The final two days of NaNoWriMo and some of us have
fallen to the wayside, bloodied and muddied, pens and printers empty of ink, bodies convulsing with anathesaurus shock while febrile comrades shout out
they’ve completed their goal early.
Bastards. Me, with two days left,
there’s 3260 words needed to meet my goal, which for the non-NaNo savvy, means
about 300 words better that the minimum daily requirement.
This year, rather than a novel, I decided to write
a daily short story. It’s elegant to reduce a theme to a defining moment, not to mention that a writer of long fiction needs to
churn out shorter works too. However, I
tend to get caught up in my novels and neglect shorter forms. I faced NaNoWriMo with trepidation that I
couldn’t do this thirty times over. My
fear wasn’t that I couldn’t do it well, but that I couldn’t do it at all.

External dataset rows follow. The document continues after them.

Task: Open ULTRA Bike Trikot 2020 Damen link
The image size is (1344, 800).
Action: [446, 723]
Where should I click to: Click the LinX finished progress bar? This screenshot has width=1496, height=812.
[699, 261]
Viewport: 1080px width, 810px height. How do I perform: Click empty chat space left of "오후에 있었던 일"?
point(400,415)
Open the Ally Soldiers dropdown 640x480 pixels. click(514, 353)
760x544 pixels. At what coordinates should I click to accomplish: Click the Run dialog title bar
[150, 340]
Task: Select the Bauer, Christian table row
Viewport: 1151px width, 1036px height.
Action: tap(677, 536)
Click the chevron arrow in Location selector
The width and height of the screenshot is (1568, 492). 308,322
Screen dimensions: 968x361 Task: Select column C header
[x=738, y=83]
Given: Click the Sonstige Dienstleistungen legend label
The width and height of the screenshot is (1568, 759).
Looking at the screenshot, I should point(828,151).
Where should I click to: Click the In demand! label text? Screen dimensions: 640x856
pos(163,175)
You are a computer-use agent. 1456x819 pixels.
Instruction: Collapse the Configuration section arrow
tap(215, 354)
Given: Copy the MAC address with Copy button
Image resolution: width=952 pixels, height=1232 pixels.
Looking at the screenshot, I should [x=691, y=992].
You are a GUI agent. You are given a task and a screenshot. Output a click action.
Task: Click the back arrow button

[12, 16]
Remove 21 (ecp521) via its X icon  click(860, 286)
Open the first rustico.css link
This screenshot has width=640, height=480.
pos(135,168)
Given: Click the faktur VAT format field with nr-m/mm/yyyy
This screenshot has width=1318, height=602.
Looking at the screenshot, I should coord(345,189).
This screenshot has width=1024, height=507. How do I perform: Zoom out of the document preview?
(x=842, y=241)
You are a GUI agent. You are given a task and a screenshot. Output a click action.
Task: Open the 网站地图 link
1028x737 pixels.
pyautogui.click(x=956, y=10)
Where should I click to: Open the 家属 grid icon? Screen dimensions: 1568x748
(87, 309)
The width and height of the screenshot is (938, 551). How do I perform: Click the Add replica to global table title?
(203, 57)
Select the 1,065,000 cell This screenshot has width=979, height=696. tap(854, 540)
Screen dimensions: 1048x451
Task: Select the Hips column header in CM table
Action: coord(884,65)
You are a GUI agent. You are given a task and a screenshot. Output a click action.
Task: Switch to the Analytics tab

The oddest thing happened. Nearly every night this month, I’ve had a
vivid dream which, the next day became my Nano contribution. If you’ve ever kept a dream journal, you’ve
probably amazed yourself with the range and clarity of your imagination. But not every November morning was a vivid
dream day for me, so the Butler tossed out a topic and off I went, no problem. The dream experience seemed to prime the
creative activity in my brain, and stories came.
Silk sock yarn. |
Great for me, eh?
I dream my Nano into being like some type of New Age psycho. Well, it’s not that idiosyncratic. You can structure this process by giving
yourself a pre-sleep suggestion. Or
recognise that this is a normal way of writing.
That whole staring into space part of creating. Going for a walk. Playing Patience (Solitaire) until an idea or
phrase works itself into being. (Me, I
knit weird socks.)
The essential factor in all of this is to
relax. To let it happen. To trust that you have inside that noggin of
yours the ability to express. That means
stop thinking about blog hits and trending topics and punctuation. Simply let your voice spill onto the page
without censor.
So how did I do in my Nano? A story a day, as required, but at some point
my brain connected themes from the separate stories. Then juxtaposed characters and put them into
the same world. Dramatic arcs sprouted. Yesterday, I caught myself filling in a
pre-novel extended synopsis grid.
As I was knitting a weird sock this month and
waiting for a sentence to straighten itself out in my head, I tried to figure
out how many stitches made the total sock.
I’m not great at doing mental math, so never got the answer, but I did
see a correlation between the type of brain that patiently click click clicks
out hundreds of thousands of stitches for something as common as a sock, and
the brain that tap tap taps out hundreds of thousands of words to write a novel. It’s the long haul type of brain.
Hairy nipple sock. |
However, that brain can knit what is fondly called
in my house, the hairy nipple ankle sock or stay the course and knit an
over-the-knee silk stocking. The
essential process is the same. It’s the
design and the desire that makes the final decision.
NaNo’s taught me that I can write a short story a
day. I'm not sure which
direction my Nano 2013 will grow now, but if we knew in advance where we were headed, it wouldn't be fun at all.